WHAT THE EXERCISE ASKS » The stretch wanted below opens at the line containing "1068x642 pixels." and closes at the line containing "Click the comment". Please return it exactly, with no other lines.

________________________________________

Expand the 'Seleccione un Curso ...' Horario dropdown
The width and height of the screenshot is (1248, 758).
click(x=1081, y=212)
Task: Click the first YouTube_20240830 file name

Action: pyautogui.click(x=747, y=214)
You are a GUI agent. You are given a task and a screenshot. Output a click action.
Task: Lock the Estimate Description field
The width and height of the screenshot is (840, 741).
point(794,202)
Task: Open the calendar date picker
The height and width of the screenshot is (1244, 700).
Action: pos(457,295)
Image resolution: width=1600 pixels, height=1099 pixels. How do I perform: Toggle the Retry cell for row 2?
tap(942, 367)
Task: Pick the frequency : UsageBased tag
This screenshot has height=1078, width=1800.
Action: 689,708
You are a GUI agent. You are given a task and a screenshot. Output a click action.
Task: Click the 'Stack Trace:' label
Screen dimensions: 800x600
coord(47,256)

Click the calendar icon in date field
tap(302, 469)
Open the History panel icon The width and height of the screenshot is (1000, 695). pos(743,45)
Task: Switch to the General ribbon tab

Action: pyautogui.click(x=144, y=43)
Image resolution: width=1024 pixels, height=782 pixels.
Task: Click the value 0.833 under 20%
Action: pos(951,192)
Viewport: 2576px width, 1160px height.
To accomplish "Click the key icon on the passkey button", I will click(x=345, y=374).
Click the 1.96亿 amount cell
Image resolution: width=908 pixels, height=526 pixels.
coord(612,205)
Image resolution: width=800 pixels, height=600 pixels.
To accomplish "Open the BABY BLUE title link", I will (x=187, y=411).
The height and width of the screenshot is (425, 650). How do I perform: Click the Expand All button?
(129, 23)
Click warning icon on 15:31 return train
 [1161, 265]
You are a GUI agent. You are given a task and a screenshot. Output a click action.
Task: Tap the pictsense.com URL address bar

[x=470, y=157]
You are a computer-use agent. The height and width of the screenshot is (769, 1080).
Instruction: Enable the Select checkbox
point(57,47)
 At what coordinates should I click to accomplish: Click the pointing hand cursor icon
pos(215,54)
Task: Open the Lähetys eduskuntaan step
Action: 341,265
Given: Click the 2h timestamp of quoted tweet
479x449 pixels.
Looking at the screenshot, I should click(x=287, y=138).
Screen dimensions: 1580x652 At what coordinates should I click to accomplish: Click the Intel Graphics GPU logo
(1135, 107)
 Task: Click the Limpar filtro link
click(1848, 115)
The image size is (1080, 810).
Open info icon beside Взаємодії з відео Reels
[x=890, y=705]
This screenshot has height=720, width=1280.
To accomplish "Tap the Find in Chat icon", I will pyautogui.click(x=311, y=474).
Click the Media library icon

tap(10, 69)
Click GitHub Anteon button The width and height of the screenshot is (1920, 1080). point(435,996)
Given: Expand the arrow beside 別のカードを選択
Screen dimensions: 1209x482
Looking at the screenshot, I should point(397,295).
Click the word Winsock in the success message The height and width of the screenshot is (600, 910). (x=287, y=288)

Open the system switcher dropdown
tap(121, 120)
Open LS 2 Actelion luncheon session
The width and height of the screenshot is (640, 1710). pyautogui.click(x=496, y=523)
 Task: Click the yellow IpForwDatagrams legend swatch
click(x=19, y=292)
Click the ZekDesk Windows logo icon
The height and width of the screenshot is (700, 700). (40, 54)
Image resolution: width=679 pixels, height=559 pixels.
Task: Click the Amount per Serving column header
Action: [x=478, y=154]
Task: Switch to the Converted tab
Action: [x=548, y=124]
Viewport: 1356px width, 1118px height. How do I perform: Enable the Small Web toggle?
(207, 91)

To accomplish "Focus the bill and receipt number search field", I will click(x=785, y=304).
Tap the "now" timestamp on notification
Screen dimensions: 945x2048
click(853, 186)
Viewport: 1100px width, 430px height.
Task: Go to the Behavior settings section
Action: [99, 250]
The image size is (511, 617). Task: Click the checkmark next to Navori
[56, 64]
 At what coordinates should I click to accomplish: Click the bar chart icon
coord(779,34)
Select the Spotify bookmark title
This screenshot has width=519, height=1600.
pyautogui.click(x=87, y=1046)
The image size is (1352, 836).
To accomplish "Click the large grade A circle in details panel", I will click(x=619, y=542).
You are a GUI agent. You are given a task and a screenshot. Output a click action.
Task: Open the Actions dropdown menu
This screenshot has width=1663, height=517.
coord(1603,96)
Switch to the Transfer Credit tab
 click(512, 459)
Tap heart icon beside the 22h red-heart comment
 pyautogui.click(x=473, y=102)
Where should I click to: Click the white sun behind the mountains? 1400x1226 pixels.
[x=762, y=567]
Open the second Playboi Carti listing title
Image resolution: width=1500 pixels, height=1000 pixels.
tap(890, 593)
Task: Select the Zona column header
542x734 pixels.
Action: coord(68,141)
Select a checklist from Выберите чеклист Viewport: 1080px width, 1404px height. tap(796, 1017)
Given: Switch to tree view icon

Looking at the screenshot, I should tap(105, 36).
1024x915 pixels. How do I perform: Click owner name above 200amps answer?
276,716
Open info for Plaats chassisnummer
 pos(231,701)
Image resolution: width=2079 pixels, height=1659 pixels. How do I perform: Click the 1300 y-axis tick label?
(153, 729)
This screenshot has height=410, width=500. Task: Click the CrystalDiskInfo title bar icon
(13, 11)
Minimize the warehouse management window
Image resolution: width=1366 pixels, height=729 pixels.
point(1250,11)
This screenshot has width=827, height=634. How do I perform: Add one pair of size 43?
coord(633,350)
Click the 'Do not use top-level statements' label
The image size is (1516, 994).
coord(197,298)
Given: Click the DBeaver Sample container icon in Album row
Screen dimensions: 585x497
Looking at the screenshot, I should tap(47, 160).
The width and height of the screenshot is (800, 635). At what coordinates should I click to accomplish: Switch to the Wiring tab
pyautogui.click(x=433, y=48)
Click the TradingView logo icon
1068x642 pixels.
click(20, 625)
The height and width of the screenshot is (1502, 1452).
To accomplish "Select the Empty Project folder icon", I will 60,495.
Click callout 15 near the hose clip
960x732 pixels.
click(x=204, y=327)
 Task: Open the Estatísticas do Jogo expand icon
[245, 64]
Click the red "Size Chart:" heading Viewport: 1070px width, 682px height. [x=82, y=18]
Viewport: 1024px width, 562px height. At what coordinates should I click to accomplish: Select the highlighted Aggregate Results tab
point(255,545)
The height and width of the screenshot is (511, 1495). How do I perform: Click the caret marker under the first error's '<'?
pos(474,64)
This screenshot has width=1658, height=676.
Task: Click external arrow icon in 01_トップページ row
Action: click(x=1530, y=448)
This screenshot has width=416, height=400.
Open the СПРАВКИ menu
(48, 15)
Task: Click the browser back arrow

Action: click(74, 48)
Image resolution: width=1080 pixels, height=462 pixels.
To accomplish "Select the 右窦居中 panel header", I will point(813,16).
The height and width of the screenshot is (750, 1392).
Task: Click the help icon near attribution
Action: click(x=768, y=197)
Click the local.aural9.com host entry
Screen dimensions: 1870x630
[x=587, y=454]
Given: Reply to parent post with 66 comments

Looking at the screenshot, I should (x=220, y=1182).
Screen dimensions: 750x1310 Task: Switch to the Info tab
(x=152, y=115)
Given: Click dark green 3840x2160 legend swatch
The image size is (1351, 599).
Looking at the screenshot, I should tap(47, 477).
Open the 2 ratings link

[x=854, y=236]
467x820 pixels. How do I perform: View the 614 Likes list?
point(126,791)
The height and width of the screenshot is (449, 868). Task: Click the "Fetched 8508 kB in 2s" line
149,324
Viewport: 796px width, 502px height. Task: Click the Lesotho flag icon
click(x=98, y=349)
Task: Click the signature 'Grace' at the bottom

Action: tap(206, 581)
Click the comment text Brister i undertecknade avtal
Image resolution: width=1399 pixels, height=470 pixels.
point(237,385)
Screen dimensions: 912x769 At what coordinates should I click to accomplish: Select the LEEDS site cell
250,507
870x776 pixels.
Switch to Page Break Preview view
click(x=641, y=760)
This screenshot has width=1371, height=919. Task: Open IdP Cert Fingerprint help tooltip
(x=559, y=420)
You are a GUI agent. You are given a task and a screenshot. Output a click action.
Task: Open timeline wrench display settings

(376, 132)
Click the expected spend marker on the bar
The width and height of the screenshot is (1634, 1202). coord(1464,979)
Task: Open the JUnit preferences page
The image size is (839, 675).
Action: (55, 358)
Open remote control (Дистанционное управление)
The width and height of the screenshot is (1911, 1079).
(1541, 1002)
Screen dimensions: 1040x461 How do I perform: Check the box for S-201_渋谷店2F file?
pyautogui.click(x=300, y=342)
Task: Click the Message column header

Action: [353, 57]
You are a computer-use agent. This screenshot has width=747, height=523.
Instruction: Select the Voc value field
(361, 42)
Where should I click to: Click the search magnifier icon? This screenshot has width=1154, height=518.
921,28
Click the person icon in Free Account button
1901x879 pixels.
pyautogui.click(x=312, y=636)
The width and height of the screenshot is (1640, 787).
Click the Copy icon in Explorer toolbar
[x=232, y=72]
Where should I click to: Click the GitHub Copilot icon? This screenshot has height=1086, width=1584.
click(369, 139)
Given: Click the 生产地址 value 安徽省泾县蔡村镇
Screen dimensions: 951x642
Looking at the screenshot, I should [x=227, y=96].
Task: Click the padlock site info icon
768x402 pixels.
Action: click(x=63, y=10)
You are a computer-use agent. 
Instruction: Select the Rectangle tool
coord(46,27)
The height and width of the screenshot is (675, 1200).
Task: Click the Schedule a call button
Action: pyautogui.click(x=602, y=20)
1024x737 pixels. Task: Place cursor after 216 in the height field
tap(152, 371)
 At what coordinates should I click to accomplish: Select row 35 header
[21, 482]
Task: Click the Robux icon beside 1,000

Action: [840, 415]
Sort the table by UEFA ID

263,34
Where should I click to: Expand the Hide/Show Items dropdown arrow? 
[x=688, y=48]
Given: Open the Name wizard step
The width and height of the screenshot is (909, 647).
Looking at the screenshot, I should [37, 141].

________________________________________

REPLY TO THE TASK »
1068x642 pixels.
click(20, 625)
The height and width of the screenshot is (1502, 1452).
To accomplish "Select the Empty Project folder icon", I will 60,495.
Click callout 15 near the hose clip
960x732 pixels.
click(x=204, y=327)
 Task: Open the Estatísticas do Jogo expand icon
[245, 64]
Click the red "Size Chart:" heading Viewport: 1070px width, 682px height. [x=82, y=18]
Viewport: 1024px width, 562px height. At what coordinates should I click to accomplish: Select the highlighted Aggregate Results tab
point(255,545)
The height and width of the screenshot is (511, 1495). How do I perform: Click the caret marker under the first error's '<'?
pos(474,64)
This screenshot has width=1658, height=676.
Task: Click external arrow icon in 01_トップページ row
Action: click(x=1530, y=448)
This screenshot has width=416, height=400.
Open the СПРАВКИ menu
(48, 15)
Task: Click the browser back arrow

Action: click(74, 48)
Image resolution: width=1080 pixels, height=462 pixels.
To accomplish "Select the 右窦居中 panel header", I will point(813,16).
The height and width of the screenshot is (750, 1392).
Task: Click the help icon near attribution
Action: click(x=768, y=197)
Click the local.aural9.com host entry
Screen dimensions: 1870x630
[x=587, y=454]
Given: Reply to parent post with 66 comments

Looking at the screenshot, I should (x=220, y=1182).
Screen dimensions: 750x1310 Task: Switch to the Info tab
(x=152, y=115)
Given: Click dark green 3840x2160 legend swatch
The image size is (1351, 599).
Looking at the screenshot, I should tap(47, 477).
Open the 2 ratings link

[x=854, y=236]
467x820 pixels. How do I perform: View the 614 Likes list?
point(126,791)
The height and width of the screenshot is (449, 868). Task: Click the "Fetched 8508 kB in 2s" line
149,324
Viewport: 796px width, 502px height. Task: Click the Lesotho flag icon
click(x=98, y=349)
Task: Click the signature 'Grace' at the bottom

Action: tap(206, 581)
Click the comment text Brister i undertecknade avtal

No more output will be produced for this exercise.